Google says Tsunami is an extensible network scanner for detecting high-severity vulnerabilities with as little false-positives as possible.
Written by Catalin Cimpanu, Contributor

Google has open-sourced a vulnerability scanner for large-scale enterprise networks consisting of thousands or even millions of internet-connected systems.

Named Tsunami, the scanner has been used internally at Google and has been made available on GitHub last month.

Tsunami will not be an officially-branded Google product but will instead be maintained by the open-source community, similarly to how Google first made Kubernetes (another Google internal tool) available for the masses.

How Tsunami works

There are already hundreds of other commercial or open-sourced vulnerability scanners on the market, but what's different about Tsunami is that Google built the scanner with mammoth-sized companies like itself in mind.

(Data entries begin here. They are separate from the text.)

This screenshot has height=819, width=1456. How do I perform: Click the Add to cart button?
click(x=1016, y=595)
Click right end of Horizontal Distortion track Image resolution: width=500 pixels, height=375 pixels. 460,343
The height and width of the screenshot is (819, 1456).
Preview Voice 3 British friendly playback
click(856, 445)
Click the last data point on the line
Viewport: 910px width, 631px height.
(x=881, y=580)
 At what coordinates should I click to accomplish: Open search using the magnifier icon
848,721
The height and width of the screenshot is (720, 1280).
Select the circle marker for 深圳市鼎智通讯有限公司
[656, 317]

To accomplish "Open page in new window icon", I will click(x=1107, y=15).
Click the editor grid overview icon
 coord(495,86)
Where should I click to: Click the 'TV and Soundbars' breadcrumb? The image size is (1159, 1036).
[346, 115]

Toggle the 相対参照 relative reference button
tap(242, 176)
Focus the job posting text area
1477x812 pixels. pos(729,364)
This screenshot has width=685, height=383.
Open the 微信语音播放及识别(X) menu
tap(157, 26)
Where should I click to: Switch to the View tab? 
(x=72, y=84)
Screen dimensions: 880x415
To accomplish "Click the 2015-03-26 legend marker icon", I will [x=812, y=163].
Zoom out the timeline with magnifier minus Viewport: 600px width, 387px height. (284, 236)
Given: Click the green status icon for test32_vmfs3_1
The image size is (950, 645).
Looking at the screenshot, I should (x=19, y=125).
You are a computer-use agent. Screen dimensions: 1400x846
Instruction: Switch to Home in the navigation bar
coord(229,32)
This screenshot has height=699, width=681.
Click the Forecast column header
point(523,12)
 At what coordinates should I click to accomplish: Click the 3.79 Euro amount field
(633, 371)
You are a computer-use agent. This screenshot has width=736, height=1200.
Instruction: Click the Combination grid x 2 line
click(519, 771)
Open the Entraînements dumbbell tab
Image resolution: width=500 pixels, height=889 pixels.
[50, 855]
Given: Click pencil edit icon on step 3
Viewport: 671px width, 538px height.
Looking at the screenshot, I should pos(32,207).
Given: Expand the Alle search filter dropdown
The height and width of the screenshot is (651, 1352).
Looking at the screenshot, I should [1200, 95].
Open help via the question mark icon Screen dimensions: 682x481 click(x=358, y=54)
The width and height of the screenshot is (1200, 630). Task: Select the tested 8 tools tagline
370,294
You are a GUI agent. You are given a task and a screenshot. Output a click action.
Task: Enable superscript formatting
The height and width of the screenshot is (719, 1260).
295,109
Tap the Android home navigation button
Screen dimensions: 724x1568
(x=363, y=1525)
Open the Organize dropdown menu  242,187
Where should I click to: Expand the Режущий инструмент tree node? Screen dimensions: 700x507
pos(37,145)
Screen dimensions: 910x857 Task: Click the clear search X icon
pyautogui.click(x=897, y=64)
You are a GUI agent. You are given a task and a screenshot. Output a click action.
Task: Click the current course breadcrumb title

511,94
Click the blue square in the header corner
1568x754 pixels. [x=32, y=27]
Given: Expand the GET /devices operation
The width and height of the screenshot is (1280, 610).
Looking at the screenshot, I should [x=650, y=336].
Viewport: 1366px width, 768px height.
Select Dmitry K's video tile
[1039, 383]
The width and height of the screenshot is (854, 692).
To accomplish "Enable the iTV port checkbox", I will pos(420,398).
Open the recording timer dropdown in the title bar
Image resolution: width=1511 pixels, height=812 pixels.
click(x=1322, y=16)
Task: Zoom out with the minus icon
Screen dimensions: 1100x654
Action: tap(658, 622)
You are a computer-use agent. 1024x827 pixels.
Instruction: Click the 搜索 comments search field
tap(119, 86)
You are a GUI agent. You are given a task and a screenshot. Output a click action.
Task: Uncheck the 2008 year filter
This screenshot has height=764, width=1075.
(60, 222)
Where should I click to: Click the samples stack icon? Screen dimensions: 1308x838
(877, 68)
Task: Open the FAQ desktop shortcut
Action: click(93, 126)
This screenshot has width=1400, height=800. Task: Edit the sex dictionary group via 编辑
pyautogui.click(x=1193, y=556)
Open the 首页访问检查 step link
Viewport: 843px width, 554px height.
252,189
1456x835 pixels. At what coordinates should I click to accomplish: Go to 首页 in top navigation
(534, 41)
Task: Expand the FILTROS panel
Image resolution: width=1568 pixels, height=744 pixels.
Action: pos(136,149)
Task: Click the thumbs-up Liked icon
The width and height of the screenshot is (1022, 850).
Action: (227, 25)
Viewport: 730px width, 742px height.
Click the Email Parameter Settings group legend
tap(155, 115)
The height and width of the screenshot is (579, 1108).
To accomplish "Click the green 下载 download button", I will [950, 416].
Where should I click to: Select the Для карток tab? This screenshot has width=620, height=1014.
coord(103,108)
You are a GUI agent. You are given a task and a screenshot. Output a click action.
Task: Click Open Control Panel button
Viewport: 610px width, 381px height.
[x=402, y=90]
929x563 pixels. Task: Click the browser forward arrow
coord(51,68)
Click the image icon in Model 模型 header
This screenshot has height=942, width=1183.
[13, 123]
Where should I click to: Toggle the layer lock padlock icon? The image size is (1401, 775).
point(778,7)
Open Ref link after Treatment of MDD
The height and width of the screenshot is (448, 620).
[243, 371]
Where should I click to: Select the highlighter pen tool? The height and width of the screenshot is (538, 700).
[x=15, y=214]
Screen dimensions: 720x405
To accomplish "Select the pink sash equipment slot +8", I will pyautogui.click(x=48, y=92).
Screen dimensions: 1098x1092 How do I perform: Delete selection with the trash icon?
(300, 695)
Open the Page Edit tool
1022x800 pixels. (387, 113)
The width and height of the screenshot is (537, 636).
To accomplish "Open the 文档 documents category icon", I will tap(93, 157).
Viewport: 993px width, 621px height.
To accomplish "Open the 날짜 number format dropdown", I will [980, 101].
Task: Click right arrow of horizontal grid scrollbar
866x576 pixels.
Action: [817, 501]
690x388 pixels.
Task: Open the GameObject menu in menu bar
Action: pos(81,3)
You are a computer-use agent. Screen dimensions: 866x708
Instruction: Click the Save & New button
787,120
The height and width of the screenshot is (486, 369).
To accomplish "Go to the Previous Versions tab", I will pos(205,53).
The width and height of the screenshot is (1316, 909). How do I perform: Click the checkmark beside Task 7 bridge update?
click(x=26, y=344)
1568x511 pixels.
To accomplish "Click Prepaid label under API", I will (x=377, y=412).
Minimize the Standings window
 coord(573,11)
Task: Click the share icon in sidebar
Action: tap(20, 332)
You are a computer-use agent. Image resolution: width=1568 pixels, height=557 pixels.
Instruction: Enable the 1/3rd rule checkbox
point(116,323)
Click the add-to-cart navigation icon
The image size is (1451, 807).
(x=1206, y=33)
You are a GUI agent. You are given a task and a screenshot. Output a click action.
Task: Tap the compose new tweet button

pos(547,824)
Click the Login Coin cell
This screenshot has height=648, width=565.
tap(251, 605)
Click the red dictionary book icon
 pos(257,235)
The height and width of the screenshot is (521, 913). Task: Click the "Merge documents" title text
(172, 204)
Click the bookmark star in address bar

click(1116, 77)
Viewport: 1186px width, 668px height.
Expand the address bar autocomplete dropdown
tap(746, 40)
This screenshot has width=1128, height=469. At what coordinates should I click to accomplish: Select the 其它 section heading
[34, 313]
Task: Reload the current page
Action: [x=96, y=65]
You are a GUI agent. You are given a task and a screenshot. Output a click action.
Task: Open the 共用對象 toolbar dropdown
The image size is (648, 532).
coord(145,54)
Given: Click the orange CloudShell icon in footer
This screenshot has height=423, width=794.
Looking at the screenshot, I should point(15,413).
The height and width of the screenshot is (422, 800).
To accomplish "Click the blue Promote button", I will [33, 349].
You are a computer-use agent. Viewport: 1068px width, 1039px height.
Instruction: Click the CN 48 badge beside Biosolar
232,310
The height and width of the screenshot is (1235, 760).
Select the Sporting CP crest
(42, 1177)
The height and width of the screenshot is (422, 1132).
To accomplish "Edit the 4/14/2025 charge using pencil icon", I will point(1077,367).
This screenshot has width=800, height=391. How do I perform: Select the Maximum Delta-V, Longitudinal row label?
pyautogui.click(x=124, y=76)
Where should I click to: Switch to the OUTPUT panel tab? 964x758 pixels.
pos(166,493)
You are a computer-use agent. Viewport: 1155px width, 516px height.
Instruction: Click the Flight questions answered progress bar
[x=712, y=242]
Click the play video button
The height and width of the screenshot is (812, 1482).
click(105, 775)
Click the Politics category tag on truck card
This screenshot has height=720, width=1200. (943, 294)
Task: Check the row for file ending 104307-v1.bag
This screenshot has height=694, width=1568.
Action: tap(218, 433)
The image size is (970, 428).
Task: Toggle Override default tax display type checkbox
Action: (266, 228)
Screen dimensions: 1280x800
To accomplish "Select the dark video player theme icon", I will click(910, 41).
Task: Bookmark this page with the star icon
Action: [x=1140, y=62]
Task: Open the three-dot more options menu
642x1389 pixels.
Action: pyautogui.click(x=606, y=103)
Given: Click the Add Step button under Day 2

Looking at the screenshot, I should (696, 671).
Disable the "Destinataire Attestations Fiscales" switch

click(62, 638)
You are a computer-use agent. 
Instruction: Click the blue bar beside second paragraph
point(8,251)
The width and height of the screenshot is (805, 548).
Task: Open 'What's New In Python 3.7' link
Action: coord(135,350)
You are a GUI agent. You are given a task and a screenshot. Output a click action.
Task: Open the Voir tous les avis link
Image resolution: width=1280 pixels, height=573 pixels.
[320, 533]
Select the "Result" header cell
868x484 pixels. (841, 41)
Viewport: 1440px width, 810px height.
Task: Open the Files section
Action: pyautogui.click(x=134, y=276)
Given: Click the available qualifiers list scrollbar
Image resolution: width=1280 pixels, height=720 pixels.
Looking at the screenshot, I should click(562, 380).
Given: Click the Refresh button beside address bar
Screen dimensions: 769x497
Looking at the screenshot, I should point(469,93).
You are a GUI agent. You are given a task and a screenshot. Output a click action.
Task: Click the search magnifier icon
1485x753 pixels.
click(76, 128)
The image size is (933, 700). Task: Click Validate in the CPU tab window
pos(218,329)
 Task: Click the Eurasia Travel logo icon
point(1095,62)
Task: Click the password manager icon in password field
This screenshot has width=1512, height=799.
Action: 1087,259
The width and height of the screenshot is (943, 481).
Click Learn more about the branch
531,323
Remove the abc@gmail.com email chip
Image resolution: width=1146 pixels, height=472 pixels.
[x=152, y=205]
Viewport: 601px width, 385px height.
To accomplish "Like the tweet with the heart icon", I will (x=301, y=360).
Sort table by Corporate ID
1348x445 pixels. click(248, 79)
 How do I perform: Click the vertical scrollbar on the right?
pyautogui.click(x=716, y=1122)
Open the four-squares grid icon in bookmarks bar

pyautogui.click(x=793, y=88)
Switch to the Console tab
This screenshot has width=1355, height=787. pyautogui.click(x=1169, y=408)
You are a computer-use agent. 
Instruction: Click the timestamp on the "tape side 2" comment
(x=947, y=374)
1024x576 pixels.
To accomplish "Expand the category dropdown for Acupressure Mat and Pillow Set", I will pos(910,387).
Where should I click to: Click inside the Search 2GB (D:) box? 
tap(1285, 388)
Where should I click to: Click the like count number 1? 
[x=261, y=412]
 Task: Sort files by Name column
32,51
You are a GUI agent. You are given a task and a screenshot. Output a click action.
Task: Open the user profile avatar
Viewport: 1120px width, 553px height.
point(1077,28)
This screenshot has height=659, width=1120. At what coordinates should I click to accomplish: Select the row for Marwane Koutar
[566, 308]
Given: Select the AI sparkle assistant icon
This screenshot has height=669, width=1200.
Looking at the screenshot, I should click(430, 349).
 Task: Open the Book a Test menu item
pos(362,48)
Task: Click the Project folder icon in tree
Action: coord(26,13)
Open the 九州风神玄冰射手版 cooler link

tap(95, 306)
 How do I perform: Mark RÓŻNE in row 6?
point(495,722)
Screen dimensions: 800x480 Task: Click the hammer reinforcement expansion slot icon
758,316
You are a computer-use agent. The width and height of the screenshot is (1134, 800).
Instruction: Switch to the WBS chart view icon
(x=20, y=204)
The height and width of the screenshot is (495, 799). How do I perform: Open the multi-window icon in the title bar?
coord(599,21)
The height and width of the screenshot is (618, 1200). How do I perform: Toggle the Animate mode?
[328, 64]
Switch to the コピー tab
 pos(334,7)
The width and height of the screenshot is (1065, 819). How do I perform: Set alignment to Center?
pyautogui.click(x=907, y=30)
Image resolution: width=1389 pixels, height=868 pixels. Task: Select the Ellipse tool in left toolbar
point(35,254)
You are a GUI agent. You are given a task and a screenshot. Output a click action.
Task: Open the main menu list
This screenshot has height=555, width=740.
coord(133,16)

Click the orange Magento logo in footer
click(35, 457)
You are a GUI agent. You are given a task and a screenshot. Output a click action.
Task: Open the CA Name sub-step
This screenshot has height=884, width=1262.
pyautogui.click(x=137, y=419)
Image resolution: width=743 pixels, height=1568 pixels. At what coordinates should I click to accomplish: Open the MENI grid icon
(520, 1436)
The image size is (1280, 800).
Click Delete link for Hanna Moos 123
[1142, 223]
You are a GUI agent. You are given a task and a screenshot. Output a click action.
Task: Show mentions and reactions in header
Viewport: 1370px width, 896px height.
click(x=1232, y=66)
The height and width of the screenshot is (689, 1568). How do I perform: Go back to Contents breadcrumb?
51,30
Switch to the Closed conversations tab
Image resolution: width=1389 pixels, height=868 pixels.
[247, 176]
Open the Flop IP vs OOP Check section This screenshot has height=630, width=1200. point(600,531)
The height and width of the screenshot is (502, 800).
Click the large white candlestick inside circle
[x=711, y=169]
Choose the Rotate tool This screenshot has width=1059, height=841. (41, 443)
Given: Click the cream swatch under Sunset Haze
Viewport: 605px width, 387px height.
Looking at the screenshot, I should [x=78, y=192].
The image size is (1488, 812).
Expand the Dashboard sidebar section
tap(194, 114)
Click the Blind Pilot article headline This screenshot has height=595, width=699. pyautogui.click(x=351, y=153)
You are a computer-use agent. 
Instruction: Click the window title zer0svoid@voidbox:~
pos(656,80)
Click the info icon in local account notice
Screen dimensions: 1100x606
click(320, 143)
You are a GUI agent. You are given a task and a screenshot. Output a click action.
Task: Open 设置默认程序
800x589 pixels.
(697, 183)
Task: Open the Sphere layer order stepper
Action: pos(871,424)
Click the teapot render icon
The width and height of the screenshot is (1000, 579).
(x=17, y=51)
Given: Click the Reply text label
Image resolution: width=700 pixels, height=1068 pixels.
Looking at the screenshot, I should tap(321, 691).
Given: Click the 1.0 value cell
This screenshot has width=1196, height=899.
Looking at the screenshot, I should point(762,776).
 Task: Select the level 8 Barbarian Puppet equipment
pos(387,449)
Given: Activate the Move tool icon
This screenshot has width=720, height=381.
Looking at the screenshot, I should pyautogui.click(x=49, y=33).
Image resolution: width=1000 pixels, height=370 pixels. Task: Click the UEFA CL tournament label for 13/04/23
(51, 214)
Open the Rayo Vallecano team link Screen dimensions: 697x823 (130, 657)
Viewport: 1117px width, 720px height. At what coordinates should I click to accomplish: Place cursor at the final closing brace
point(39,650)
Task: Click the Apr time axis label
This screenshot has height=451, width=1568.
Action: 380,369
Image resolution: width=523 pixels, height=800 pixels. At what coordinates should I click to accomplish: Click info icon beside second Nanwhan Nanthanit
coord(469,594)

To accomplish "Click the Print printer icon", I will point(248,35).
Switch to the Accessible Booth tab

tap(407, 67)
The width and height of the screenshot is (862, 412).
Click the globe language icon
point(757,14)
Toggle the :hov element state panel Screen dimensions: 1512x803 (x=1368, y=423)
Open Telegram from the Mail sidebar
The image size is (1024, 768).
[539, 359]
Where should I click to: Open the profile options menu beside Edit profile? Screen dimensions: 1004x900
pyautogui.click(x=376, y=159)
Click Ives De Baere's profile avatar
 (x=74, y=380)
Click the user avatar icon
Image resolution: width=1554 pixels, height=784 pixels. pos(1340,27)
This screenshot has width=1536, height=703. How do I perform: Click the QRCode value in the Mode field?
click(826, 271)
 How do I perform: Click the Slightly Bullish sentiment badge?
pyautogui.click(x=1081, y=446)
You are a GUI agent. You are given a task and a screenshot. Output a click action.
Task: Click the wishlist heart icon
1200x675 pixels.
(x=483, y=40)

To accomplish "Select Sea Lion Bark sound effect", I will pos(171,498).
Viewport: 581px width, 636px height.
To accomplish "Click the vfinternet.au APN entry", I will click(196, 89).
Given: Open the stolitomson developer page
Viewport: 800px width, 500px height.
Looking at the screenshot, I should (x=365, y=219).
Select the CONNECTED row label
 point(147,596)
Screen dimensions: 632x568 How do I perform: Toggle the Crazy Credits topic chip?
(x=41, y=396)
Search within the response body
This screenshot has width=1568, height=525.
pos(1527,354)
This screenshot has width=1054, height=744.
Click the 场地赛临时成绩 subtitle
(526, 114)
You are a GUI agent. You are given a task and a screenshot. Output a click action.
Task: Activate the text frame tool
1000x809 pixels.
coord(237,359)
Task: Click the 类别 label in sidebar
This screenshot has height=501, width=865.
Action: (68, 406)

This includes companies that manage networks that include hundreds of thousands of servers, workstations, networking equipment, and IoT devices that are connected to the internet.

Google said it designed Tsunami to adapt to these extremely diverse and extremely large networks on the get-go, without the need to run different scanners for each device type.

Google said it did this by first splitting Tsunami into two main parts, and then adding an extendable plugin mechanism on top.

The first Tsunami component is the scanner itself -- or the reconnaissance module. This component scans a company's network for open ports. It then tests each port and attempts to identify the exact protocols and services running on each, in an attempt to prevent mislabelling ports and test devices for the wrong vulnerabilities.

Google said the port fingerprinting module is based on the industry-tested nmap network mapping engine but also uses some custom code.

The second component is the one that's more complex. This one runs based on the results of the first. It takes each device and its exposed ports, selects a list of vulnerabilities to test, and runs benign exploits to check if the device is vulnerable to attacks.

The vulnerability verification module is also how Tsunami can be extended through plugins -- the means through which security teams can add new attack vectors and vulnerabilities to check inside their networks.

The current Tsunami version comes with plugins to check for:

  • Exposed sensitive UIs: Applications such as Jenkins, Jupyter, and Hadoop Yarn ship with UIs that allow a user to schedule workloads or to execute system commands. If these systems are exposed to the internet without authentication, attackers can leverage the functionality of the application to execute malicious commands.
  • Weak credentials: Tsunami uses other open source tools such as ncrack to detect weak passwords used by protocols and tools including SSH, FTP, RDP, and MySQL.

Google said it plans to enhance Tsunami through new plugins to detect a wider variety of exploits in the coming months. All plugins will be released through a second dedicated GitHub repository.

Project will be focused on no false-positives

The search giant said that going forward Tsunami will focus on meeting the goals of high-end enterprise clients like itself, and the conditions found in these types of large and multi-device networks.

Scan accuracy will be the primary goal, with the project focusing on providing results with as little as possible false-positives (incorrect detections).

This will be important since the scanner will be running inside giant networks where even the slightest false-positive findings can result in sending incorrect patches to hundreds or thousands of devices, possibly resulting in device crashes, network crashes. countless of wasted work hours, and even losses to a company's bottom-line.

Furthermore, Tsunami will also be extended with support only for high-severity vulnerabilities that are likely to be weaponized, rather than focus on scanning for everything under the sun, as most vulnerability scanners tend to do today. This will be done to reduce alert fatigue for security teams.